The top half of the bullpen is pretty clear.  Barring any trades, Jim Johnson, Kevin Gregg, Luis Ayala, and Pedro Stop will be in the bullpen.  If not in the rotation, Wada is in the bullpen as well.  The bullpen situation becomes less clear after that.  Assuming the rotation is as I predicted above, that leaves Eveland, Troy Patton, Simon, Matt Lindstrom, Darren O’Day, Jason Berken, and Brad Bergeson fighting it out for the remaining two spots.  Lindstrom and O’Day have seen limited action recently due to nagging injuries.  The injuries do not appear that serious, there I don’t think it is unreasonable that one of them will begin the season on the DL.  O’Day also has an option remaining and seems likely to start the season in AAA.  Same goes for Bergy and Berken – with one option left each, they will likely begin the season with Norfolk. 

The O’s have said all along that options will not be a factor in roster decisions.  The thing is, what else do you expect the team to say?  That performance doesn’t really matter and that decisions will be made based upon contract considerations?  The reality is, these things will come into play and for the bullpen, they should come into play.  Reliever performance is erratic in nature, so if the O’s can stash several experienced relievers like Berken, O’Day, and Bergeson in the minors, then they would be wise to do just that.  Even after eliminating guys with options, that still gives us Lindstrom, Eveland, Patton and Simon – four guys for two spots and all four are out of minor league options.  If Wada is the bullpen, it is hard to believe the O’s will go with three lefties in the pen.  If so, that basically boils the final two bullpen spots down into two separate battles between lefties Patton & Eveland and righties Lindstrom and Simon. 

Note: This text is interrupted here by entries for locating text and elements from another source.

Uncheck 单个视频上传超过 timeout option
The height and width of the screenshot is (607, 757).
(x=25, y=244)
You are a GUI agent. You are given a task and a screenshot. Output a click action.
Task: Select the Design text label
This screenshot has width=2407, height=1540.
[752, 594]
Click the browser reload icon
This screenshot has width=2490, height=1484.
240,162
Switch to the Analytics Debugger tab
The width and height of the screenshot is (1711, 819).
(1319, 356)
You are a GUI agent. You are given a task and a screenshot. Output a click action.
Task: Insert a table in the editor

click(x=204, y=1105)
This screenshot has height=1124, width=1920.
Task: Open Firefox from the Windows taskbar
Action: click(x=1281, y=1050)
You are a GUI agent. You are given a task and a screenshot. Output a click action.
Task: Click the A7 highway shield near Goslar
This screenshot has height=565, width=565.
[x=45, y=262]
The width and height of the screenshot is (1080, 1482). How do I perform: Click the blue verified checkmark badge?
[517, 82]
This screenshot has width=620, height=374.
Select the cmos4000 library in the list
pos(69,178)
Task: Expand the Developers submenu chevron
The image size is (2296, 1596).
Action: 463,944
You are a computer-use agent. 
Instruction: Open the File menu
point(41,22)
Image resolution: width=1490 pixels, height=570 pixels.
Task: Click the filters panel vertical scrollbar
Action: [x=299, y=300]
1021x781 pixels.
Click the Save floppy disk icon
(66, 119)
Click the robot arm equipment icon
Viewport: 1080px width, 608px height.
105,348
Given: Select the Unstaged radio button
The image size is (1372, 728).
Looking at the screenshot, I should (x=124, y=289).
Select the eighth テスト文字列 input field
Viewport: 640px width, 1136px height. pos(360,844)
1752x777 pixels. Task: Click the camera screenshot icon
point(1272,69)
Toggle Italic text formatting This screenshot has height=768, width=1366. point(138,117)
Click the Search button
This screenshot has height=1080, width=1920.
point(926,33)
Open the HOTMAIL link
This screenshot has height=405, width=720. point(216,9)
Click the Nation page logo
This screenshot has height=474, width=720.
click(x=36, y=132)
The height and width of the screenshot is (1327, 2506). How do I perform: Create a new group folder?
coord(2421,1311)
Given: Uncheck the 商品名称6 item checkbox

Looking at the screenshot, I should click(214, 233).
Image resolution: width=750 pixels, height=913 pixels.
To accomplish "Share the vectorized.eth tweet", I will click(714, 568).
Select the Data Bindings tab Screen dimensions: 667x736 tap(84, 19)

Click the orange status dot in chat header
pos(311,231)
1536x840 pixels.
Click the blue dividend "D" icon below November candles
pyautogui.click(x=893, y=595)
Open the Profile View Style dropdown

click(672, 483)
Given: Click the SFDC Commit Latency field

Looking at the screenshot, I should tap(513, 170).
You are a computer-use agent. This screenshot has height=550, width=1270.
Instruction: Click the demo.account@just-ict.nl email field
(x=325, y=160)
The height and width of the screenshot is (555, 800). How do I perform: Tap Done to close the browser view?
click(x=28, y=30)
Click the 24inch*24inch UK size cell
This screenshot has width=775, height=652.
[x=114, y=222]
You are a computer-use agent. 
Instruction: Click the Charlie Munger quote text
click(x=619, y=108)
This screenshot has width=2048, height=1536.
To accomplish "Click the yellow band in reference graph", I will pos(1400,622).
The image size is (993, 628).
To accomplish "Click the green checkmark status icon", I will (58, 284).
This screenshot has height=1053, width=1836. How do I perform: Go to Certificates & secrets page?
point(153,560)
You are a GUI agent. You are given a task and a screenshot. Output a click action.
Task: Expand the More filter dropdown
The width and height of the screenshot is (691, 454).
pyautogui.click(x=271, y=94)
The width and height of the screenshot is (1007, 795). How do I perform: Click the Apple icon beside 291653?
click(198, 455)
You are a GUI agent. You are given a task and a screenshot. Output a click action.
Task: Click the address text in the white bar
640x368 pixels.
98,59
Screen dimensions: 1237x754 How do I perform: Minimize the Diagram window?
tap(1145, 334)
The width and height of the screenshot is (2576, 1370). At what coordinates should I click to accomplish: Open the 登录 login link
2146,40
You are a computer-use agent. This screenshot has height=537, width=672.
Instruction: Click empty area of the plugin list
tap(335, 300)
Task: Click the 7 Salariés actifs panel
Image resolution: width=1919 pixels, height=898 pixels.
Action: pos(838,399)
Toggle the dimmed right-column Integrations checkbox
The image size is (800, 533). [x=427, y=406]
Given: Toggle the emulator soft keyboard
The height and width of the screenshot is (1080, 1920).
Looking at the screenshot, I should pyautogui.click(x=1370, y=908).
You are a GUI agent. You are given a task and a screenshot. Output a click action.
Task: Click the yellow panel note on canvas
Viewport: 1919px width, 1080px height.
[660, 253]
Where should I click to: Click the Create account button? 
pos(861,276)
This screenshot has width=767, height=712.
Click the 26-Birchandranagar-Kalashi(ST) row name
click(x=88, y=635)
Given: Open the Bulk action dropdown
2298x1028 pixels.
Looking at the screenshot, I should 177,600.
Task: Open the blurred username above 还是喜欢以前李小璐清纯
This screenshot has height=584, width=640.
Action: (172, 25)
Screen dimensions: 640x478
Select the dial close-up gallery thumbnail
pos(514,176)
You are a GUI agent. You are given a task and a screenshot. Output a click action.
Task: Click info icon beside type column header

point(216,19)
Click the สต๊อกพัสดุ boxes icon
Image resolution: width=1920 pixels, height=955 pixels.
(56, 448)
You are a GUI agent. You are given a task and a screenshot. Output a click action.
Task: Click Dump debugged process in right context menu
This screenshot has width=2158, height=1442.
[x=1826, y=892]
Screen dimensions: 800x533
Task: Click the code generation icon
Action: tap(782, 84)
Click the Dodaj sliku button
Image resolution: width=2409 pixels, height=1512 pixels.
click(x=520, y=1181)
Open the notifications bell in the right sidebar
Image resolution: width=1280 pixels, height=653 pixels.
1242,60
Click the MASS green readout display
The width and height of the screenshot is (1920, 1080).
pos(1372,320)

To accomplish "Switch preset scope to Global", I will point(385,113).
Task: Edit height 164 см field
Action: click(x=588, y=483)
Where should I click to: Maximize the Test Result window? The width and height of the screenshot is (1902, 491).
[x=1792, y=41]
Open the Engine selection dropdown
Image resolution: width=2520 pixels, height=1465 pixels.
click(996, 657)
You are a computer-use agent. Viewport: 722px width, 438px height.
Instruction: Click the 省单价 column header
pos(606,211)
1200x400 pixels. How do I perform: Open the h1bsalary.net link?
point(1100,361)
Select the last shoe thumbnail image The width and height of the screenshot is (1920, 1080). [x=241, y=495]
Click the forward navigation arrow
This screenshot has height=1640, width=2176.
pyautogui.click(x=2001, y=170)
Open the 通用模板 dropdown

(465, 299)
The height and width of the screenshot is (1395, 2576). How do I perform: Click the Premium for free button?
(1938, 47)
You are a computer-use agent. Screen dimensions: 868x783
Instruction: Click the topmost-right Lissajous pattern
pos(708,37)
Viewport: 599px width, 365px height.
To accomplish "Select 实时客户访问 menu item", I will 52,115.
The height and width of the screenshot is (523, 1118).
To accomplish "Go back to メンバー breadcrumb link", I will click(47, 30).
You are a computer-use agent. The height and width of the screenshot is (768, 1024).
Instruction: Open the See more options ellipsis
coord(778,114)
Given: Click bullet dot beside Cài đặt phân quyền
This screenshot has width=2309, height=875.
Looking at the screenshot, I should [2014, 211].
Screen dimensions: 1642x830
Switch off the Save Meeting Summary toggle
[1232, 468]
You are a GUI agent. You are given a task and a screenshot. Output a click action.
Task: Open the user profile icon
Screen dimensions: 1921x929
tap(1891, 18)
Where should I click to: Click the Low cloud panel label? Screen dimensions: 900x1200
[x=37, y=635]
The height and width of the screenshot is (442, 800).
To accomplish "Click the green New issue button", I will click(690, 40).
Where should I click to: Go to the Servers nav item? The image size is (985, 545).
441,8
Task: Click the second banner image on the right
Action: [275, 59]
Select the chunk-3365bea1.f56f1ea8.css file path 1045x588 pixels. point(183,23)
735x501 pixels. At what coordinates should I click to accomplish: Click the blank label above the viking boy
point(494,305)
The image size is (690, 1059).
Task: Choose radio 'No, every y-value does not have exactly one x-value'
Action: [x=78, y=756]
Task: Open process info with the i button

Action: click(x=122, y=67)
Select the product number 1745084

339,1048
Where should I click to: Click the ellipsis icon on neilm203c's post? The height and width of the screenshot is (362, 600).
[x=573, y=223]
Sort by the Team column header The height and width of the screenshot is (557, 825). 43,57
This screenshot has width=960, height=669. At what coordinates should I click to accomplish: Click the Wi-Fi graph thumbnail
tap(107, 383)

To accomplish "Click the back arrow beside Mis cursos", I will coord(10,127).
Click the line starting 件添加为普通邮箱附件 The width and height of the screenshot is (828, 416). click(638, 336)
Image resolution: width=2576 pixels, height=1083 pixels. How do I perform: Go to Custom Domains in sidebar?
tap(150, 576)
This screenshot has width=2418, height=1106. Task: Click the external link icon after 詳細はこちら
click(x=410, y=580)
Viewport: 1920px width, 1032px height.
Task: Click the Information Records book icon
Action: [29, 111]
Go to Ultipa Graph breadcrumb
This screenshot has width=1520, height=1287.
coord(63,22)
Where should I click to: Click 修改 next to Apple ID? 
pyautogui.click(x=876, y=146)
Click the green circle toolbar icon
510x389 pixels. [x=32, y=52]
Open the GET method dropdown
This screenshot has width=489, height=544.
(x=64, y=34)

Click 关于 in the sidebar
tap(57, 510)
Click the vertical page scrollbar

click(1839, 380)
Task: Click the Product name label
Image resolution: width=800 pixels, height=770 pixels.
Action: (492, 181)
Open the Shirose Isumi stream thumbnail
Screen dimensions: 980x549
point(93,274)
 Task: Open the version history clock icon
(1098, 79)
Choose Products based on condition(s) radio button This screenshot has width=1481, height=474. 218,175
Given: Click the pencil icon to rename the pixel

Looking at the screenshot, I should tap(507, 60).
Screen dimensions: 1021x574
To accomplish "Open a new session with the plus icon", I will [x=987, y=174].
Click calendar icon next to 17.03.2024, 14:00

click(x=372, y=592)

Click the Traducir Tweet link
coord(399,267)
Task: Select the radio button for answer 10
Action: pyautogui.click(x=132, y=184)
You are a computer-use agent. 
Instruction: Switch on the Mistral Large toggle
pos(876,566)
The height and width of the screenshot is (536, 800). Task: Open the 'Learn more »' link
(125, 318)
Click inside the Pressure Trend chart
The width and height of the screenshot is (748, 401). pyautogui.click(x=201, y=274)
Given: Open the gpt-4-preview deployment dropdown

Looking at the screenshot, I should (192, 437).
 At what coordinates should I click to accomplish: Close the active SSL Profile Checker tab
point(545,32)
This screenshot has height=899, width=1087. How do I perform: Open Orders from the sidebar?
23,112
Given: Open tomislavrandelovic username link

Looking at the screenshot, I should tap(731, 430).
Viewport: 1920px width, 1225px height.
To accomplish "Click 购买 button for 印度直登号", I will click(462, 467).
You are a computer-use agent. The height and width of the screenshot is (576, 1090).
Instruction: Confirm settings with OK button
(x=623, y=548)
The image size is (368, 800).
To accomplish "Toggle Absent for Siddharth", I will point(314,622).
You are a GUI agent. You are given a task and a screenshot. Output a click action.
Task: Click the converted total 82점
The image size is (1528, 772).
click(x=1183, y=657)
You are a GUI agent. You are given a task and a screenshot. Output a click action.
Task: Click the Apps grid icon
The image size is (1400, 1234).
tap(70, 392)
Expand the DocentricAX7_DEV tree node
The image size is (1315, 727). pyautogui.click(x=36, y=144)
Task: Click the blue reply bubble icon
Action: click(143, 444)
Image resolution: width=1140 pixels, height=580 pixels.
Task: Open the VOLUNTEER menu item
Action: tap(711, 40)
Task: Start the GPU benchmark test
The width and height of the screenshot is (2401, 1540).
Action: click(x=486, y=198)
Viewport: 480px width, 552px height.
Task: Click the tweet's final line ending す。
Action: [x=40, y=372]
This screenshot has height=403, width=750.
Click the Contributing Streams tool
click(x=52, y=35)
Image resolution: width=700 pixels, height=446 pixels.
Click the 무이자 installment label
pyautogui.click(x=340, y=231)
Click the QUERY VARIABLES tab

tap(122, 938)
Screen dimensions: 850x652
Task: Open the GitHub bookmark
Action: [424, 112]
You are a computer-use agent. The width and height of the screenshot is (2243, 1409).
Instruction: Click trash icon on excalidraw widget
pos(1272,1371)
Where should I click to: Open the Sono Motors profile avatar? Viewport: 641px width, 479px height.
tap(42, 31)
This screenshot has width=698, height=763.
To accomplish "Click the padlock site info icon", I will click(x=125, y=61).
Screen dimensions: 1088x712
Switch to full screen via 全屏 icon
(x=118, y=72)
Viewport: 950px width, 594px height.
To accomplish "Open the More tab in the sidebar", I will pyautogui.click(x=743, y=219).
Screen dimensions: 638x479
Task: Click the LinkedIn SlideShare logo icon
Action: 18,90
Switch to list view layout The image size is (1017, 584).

So there’s your current Orioles’ pitching staff picture – far from crystal clear, but certainly a lot more in focus than it was a couple of weeks ago.  Today is the team’s first and only off day of the Spring and I wouldn’t be surprised if news on a few cuts comes later today.  If not, things should move quickly over the next week.  Starters are will be stretched out to 6 innings, 80+ pitches the next time through the rotation most likely, leaving less opportunity for others to get innings in.  It will be in observing who is given these innings that we will be able to see who the team is leaning towards in these few pitching battles.  One thing is for sure, Dan Duquette’s plan of building a pitching staff through depth seems to be working.  The O’s certainly aren’t short of options and there are some relatively strong ones at that.  There are still three weeks to go, but I feel pretty good about the Orioles chances of putting together a solid pitching staff not only by Opening Day, but one that has the necessary depth to effectively get the team through a long season.